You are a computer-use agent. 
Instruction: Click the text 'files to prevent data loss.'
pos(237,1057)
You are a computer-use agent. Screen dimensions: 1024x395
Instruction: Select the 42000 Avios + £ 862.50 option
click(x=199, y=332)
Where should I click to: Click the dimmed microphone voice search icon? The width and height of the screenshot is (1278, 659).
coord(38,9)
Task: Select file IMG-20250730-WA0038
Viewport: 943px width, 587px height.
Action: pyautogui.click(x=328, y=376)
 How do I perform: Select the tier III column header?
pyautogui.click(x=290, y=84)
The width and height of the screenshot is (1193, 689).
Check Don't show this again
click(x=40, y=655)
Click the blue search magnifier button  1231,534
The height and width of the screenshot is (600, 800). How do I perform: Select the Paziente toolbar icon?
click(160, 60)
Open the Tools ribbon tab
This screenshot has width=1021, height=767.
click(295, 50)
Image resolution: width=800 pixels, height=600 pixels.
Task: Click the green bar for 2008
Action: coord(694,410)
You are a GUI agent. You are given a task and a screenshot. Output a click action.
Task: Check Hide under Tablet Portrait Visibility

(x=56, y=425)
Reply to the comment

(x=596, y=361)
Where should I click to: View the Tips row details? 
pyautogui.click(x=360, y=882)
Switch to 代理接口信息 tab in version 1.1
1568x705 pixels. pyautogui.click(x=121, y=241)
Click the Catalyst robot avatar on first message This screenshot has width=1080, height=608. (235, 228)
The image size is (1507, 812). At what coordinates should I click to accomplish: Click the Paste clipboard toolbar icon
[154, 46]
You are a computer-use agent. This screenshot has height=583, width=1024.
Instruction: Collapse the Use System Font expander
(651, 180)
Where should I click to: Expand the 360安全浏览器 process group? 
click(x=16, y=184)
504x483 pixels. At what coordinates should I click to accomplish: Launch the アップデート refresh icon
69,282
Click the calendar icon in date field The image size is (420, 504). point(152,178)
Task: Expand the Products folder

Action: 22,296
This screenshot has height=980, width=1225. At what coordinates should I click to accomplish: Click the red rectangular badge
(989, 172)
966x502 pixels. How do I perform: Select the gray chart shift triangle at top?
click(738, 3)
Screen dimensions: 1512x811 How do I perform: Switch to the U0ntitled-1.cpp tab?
★ ★ ★ ★ ★ ★ ★
§ **What is required**: Print again each line of the listing above, exactly as it appears.

§ **Answer space**:
You are a computer-use agent. 
Instruction: Click the text 'files to prevent data loss.'
pos(237,1057)
You are a computer-use agent. Screen dimensions: 1024x395
Instruction: Select the 42000 Avios + £ 862.50 option
click(x=199, y=332)
Where should I click to: Click the dimmed microphone voice search icon? The width and height of the screenshot is (1278, 659).
coord(38,9)
Task: Select file IMG-20250730-WA0038
Viewport: 943px width, 587px height.
Action: pyautogui.click(x=328, y=376)
 How do I perform: Select the tier III column header?
pyautogui.click(x=290, y=84)
The width and height of the screenshot is (1193, 689).
Check Don't show this again
click(x=40, y=655)
Click the blue search magnifier button  1231,534
The height and width of the screenshot is (600, 800). How do I perform: Select the Paziente toolbar icon?
click(160, 60)
Open the Tools ribbon tab
This screenshot has width=1021, height=767.
click(295, 50)
Image resolution: width=800 pixels, height=600 pixels.
Task: Click the green bar for 2008
Action: coord(694,410)
You are a GUI agent. You are given a task and a screenshot. Output a click action.
Task: Check Hide under Tablet Portrait Visibility

(x=56, y=425)
Reply to the comment

(x=596, y=361)
Where should I click to: View the Tips row details? 
pyautogui.click(x=360, y=882)
Switch to 代理接口信息 tab in version 1.1
1568x705 pixels. pyautogui.click(x=121, y=241)
Click the Catalyst robot avatar on first message This screenshot has width=1080, height=608. (235, 228)
The image size is (1507, 812). At what coordinates should I click to accomplish: Click the Paste clipboard toolbar icon
[154, 46]
You are a computer-use agent. This screenshot has height=583, width=1024.
Instruction: Collapse the Use System Font expander
(651, 180)
Where should I click to: Expand the 360安全浏览器 process group? 
click(x=16, y=184)
504x483 pixels. At what coordinates should I click to accomplish: Launch the アップデート refresh icon
69,282
Click the calendar icon in date field The image size is (420, 504). point(152,178)
Task: Expand the Products folder

Action: 22,296
This screenshot has height=980, width=1225. At what coordinates should I click to accomplish: Click the red rectangular badge
(989, 172)
966x502 pixels. How do I perform: Select the gray chart shift triangle at top?
click(738, 3)
Screen dimensions: 1512x811 How do I perform: Switch to the U0ntitled-1.cpp tab?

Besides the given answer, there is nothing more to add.